Reproduce the listing below line for line, with no changes, but omit the pictures.

★ ★ ★ ★

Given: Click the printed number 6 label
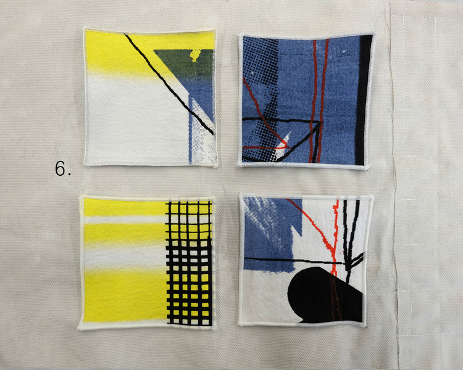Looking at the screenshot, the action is (x=62, y=169).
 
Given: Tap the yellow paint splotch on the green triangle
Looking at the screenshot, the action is (x=195, y=55).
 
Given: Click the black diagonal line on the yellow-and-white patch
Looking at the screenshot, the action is (x=169, y=84).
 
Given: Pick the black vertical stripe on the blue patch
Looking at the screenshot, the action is (x=362, y=100).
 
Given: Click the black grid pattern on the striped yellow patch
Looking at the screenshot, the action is (x=189, y=263).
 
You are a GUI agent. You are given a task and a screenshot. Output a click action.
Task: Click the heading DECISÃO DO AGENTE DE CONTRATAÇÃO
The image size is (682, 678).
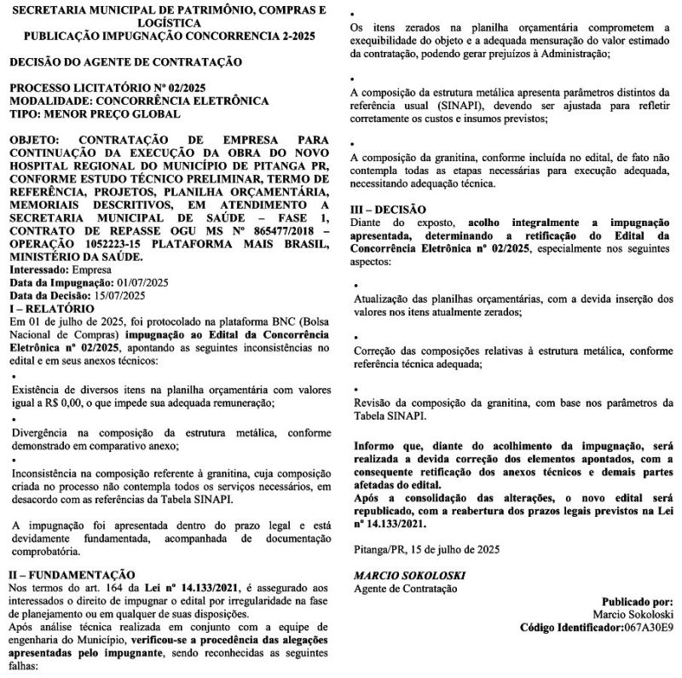125,63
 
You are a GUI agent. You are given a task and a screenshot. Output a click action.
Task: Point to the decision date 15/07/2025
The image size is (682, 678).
118,295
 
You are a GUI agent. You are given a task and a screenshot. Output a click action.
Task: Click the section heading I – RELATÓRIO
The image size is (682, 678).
52,307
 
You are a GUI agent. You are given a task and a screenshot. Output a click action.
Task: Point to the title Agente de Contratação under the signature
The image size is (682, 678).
405,588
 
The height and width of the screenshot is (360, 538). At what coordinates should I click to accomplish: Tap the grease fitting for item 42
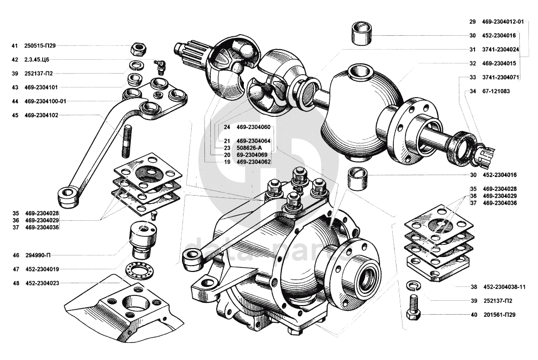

★ ★ ★ ★

**RESULT BELOW**
Given: Click the printed number 6 label
Looking at the screenshot, the action is (x=62, y=169).
 
Given: Tap the yellow paint splotch on the green triangle
Looking at the screenshot, the action is (x=195, y=55).
 
Given: Click the black diagonal line on the yellow-and-white patch
Looking at the screenshot, the action is (x=169, y=84).
 
Given: Pick the black vertical stripe on the blue patch
Looking at the screenshot, the action is (x=362, y=100).
 
Given: Click the black grid pattern on the striped yellow patch
Looking at the screenshot, the action is (x=189, y=263).
 
You are a GUI agent. You are given a task and a screenshot. Output a click action.
Task: Click the heading DECISÃO DO AGENTE DE CONTRATAÇÃO
The image size is (682, 678).
125,63
 
You are a GUI agent. You are given a task and a screenshot. Output a click action.
Task: Point to the decision date 15/07/2025
The image size is (682, 678).
118,295
 
You are a GUI agent. You are given a task and a screenshot. Output a click action.
Task: Click the section heading I – RELATÓRIO
The image size is (682, 678).
52,307
 
You are a GUI agent. You are given a task and a screenshot. Output a click action.
Task: Point to the title Agente de Contratação under the signature
The image size is (682, 678).
405,588
 
The height and width of the screenshot is (360, 538). At what coordinates should I click to accomplish: Tap the grease fitting for item 42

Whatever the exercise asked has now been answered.